Jelly Bean plants are trending. They are easy to grow outdoors, but make a really great simple to care for house plant. The photo above is a plant that I’ve always grown outside, but now I’m going to bring part of it indoors. The plump round leaves look like small jelly beans, hence its common name. The leaves turn red in the sun, which gives it a nice color contrast. When not in direct sunlight, the leaves remain green as seen in the photo below.
Both photos are of the same plant. The first was taken on the sunny side of the plant and the second was from the side that’s in the shade most of the day.
It enjoys hot sunny weather, so make sure to place in a sunny window, or if in an apartment, a balcony will be a good place. Be sure to bring it inside once frost is expected. In the spring it produces bright yellow star shaped flowers.
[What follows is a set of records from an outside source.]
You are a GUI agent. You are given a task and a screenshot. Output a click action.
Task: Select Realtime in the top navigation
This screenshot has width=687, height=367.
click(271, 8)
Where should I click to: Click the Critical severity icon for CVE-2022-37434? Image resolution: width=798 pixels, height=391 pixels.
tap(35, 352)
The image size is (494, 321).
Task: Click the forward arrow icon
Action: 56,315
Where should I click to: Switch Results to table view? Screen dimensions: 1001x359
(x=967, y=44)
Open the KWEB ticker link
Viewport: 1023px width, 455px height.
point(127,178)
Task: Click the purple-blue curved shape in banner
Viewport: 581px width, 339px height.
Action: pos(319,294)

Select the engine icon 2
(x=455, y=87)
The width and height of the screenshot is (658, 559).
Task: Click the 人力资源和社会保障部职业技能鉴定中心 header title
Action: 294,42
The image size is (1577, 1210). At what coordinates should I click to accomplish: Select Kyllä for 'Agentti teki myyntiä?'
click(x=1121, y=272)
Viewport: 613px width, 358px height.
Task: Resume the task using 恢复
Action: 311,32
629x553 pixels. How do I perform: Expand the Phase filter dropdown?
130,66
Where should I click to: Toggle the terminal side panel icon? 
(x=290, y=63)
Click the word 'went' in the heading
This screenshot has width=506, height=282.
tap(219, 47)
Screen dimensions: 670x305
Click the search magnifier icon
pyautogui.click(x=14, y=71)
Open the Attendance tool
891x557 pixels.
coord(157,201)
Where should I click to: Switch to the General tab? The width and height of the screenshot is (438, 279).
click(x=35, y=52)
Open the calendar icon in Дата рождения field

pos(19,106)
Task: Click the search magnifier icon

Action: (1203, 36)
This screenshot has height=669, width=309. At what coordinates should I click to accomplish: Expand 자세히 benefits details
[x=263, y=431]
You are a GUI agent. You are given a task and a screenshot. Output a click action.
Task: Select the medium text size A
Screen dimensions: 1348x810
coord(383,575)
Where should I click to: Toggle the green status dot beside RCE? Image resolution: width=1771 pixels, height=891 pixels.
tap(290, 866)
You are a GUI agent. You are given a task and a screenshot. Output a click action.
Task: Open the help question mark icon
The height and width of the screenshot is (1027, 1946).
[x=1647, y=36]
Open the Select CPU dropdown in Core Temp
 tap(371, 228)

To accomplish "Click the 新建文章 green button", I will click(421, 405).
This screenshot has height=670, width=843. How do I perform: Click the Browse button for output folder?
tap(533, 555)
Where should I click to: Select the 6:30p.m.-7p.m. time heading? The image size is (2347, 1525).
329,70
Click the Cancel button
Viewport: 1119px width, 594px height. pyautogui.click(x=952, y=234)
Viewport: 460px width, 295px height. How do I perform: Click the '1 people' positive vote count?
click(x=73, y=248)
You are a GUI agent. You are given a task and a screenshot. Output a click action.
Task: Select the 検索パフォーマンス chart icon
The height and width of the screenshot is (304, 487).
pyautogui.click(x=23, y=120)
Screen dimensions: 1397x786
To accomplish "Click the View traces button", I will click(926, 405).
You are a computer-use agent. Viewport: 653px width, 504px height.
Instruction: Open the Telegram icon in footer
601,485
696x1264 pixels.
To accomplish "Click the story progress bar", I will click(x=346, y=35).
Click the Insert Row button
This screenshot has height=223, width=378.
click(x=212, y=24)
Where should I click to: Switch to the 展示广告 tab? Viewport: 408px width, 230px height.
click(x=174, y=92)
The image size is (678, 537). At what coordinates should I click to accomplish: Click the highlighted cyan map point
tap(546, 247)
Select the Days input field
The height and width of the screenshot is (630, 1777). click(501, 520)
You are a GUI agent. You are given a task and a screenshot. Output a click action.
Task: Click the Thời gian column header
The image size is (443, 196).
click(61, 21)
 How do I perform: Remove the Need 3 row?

It can drop leaves either from over or under watering. It’s best to use a pot that drains well. When soil is dry, give the entire plant a thorough soaking and then drain well. Let the soil dry once more before watering. As with most succulents, water more during the summer growing season and less in winter.
The same when applying fertilizer. Do not fertilize in winter when plant is not actively growing. You should feed your plant monthly during the summer. Use a liquid fertilizer at 50% of the manufacturer’s instructions.
It’s very easy to propagate the Jelly Bean plant. Take a leaf or stem from your plant and let it dry overnight. The next day, place the stem into some dampened cactus soil or sit the leaf on top. It will take 3-4 weeks to produce roots. Keep out of direct sunlight until you see new growth.
This is a fun succulent to grow and easy to care for. I read in several articles that they do make great house plants, and now I am going to give it a try. I will be sure to let you know. Perhaps you are already growing your own Jelly Bean plant indoors. If so, please let me know.